Converting Between Random Sampling Methods

 

Sampling f fraction out of n records:

  1. Sampling with replacement
    1. Sample is a multi-set of fn records. Any record could be samples multiple times.
  2. Sampling without replacement
    1. Each successive sample is uniformly at random from the remaining records
  3. Independent Coin flips: choose a record with probability f. The sample has s distinct records where s is a random variable with Binomial distribution B(n, f), and has expectation of fn elements in the set.
Conversions:
  • Sample with replacement --> Sample without replacement
    • Check upon each new selection and reject duplicates
  • Coin flips --> Sample without replacement
    • Sample a larger fraction so that at least f fractoin records are present in the sample (Chernoff bounds). Reject required number of samples to ensure we get exactly f samples.
  • Sample without replacement --> Sample with replacement
    • Sample with replacement from "without replacement" sample by using corresponding probabilities for duplication
  • Sample with replacement --> Coin flips sample
    • Impossible
  • Sample without replacement --> Coin flips sample
    • Impossible

Last two can be seen by considering an adversarial case. Under the binomial distribution, there is a non-zero probability of sampling the entire population. Since any sampled subset can never recreate the entire population, S with R and S without R can never be converted to the coin flips semantics.

Source: S. Chaudhuri, R. Motwani, V. Narasayya; On random Sampling over Joins.

Reservoir Sampling

A simple random sampling strategy to produce a sample without replacement from a stream of data - that is, in one pass: O(N)

Want to sample s instances - uniformly at random without replacement - from a population size of n records, where n is not known.

Figuring out n would require 2 passes. Reservoir sampling achieves this in 1 pass.
A reservoir R here is simply an array of size s. Let D be data stream of size n

Algorithm:

  • Store first s elements into R.
  • for each element in position k = s+1 to n ,
    • accept it with probability s/k
    • if accepted, choose a random element from R to replace.

Partial analysis:

Base case is trivial. For the k+1st case, the probability a given element i with position <= k is in R is s/k. The prob. i is replaced is the probability k+1st element is chosen multiplied by i being chosen to be replaced, which is: s/(k+1) * 1/s = 1/(k+1), and prob that i is not replaced is k/k+1.

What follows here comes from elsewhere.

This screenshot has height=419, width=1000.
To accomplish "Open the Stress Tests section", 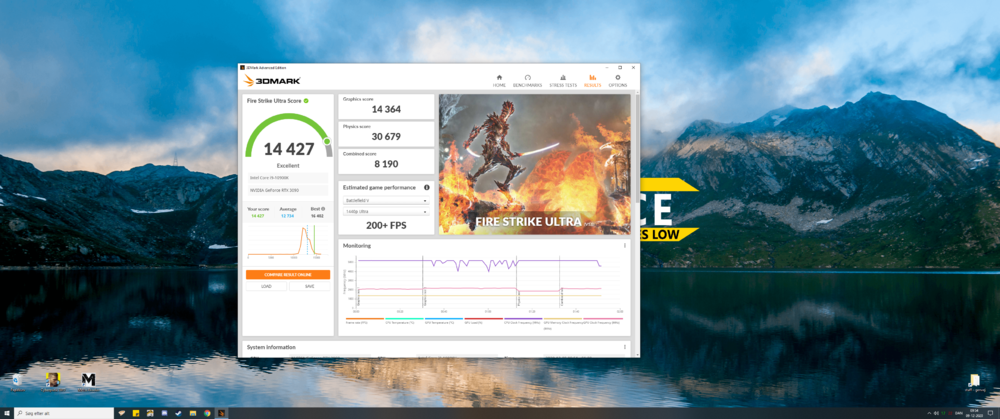I will click(x=564, y=79).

So any given element's probability of lasting after k+1 rounds is: (chosen in k steps, and not removed in k steps)

= s/k * k/(k+1), which is s/(k+1).

So, when k+1 = n, any element is present with probability s/n.

Distributing Reservoir Sampling

It is very simple to distribute the reservoir sampling algorithm to n nodes.

Split the data stream into n partitions, one for each node. Apply reservoir sampling with reservoir size s, the final reservoir size, on each of the partitions. Finally, aggregate each reservoir into a final reservoir sample by carrying out reservoir sampling on them.

Lets say you split data of size n into 2 nodes, where each partition is of size n/2. Sub-reservoirs R1 and R2 are each of size s.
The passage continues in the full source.